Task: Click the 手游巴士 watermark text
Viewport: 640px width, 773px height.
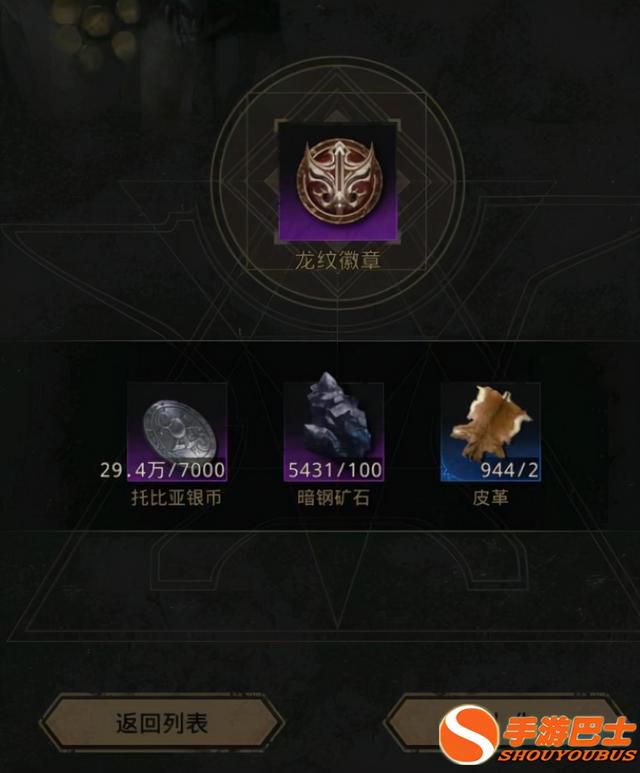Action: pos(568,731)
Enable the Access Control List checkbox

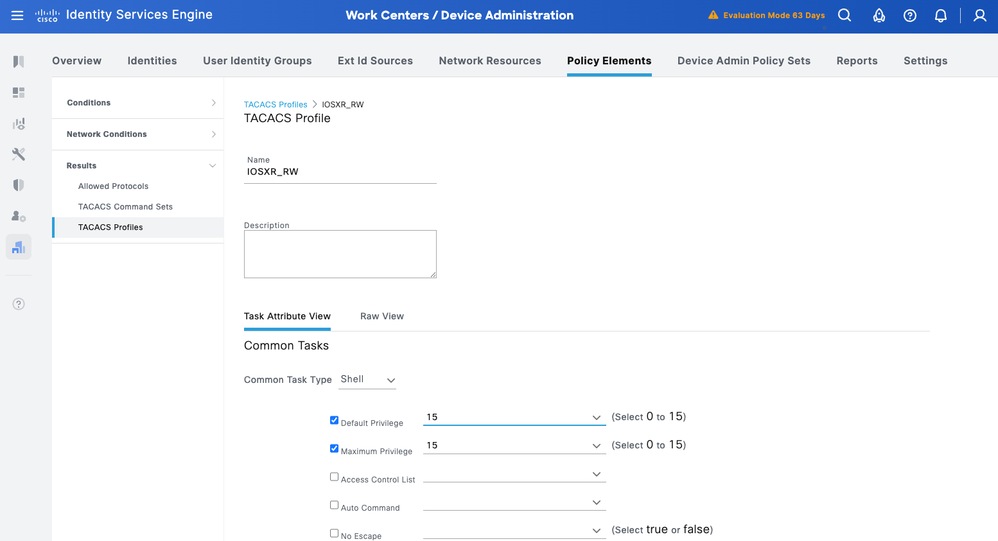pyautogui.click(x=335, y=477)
* * *
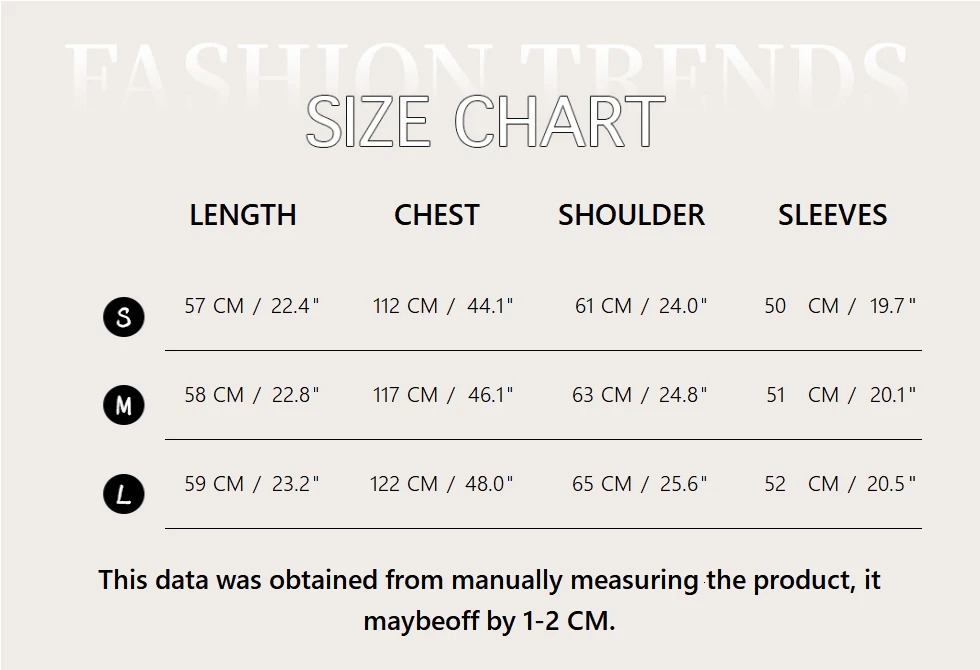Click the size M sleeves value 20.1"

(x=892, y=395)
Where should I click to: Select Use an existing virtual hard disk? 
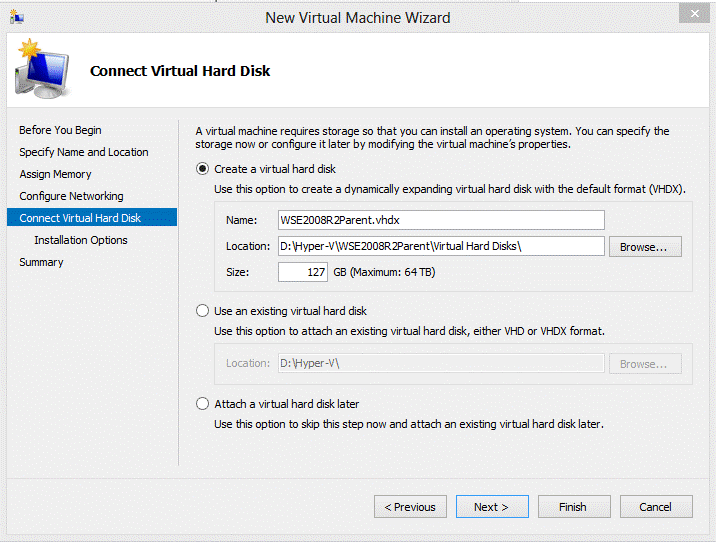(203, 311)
...
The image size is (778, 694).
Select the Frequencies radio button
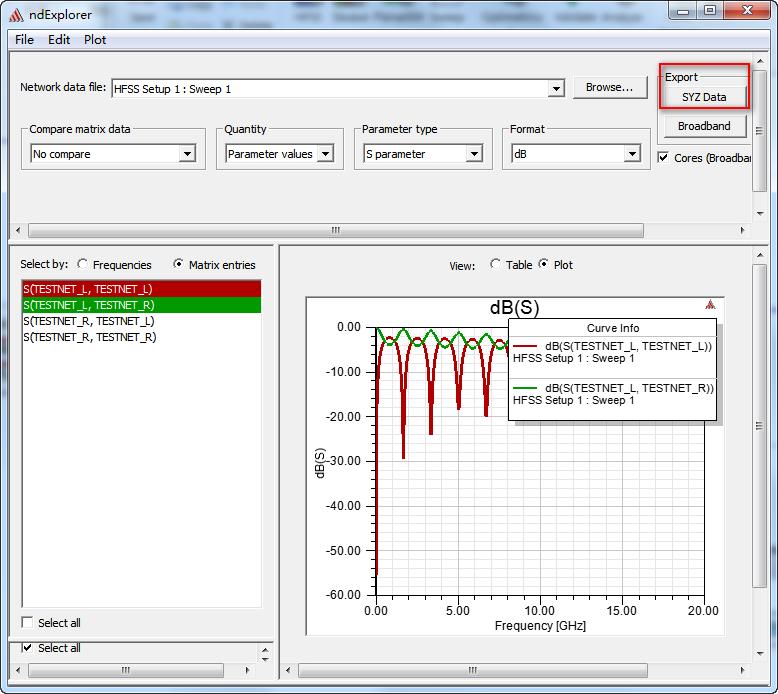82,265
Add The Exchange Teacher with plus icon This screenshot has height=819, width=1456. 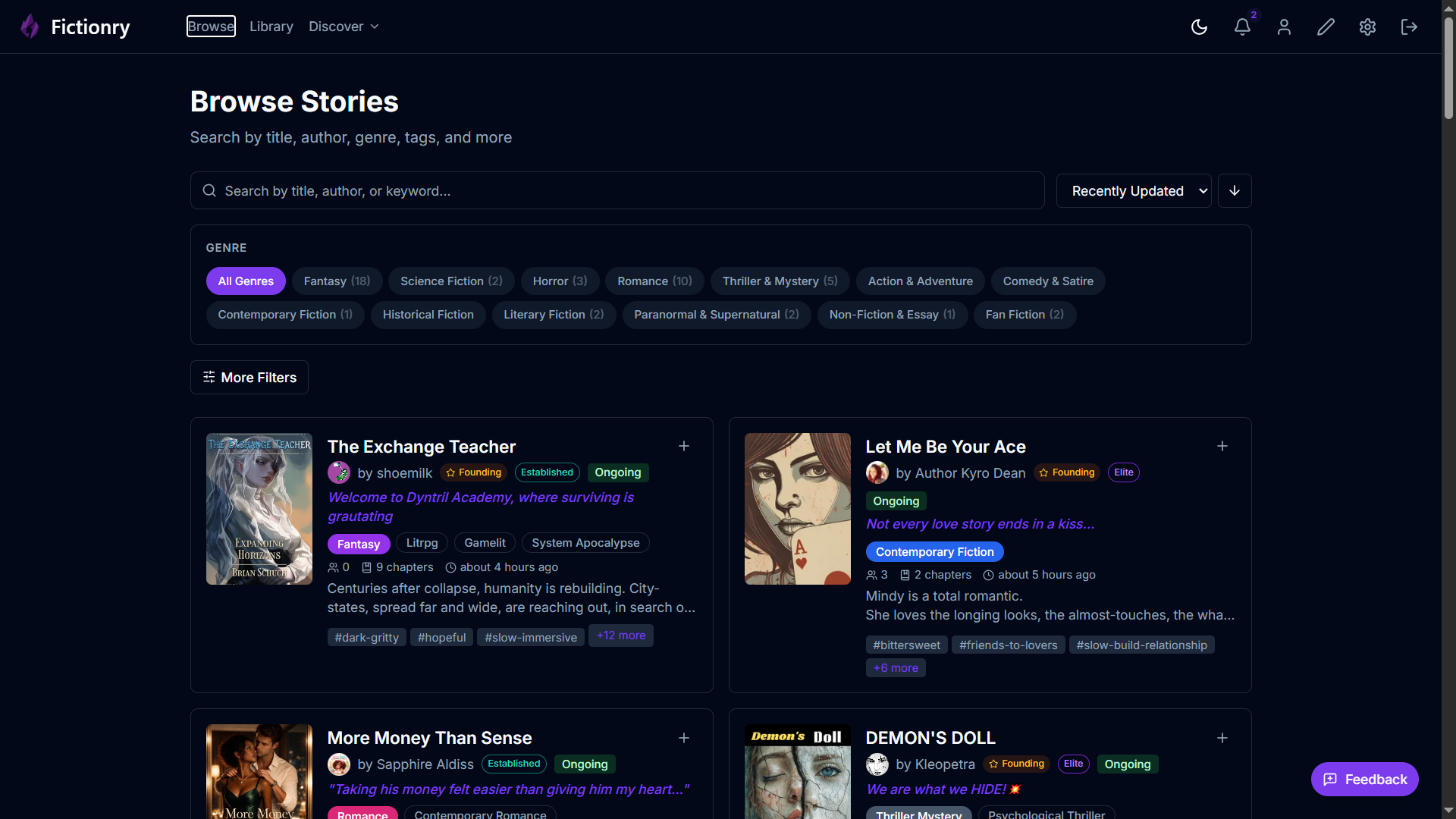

*EXERCISE REQUIREMENTS*: Going from the line with "Task: Click the 手游巴士 watermark text" to the line with "pyautogui.click(x=335, y=477)", rewrite those lines with "checkbox" switched to "tick box" and everything else unchanged. Leave out the pictures.

*ANSWER FOR THIS EXERCISE*:
Task: Click the 手游巴士 watermark text
Viewport: 640px width, 773px height.
Action: pos(568,731)
Enable the Access Control List tick box

pyautogui.click(x=335, y=477)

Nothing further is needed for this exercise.